[Entries taken from a collection]

◇ ◇ ◇

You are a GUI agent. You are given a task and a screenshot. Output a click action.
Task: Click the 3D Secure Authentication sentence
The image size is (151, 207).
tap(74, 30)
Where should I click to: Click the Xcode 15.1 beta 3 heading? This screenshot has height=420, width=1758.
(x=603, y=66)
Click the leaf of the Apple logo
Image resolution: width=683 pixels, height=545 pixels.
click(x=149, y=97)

◇ ◇ ◇

▶ _What you need to do_: All of the entries, from the first line to the last, should be duplicated exactly.

▶ _Exercise output_:
You are a GUI agent. You are given a task and a screenshot. Output a click action.
Task: Click the 3D Secure Authentication sentence
The image size is (151, 207).
tap(74, 30)
Where should I click to: Click the Xcode 15.1 beta 3 heading? This screenshot has height=420, width=1758.
(x=603, y=66)
Click the leaf of the Apple logo
Image resolution: width=683 pixels, height=545 pixels.
click(x=149, y=97)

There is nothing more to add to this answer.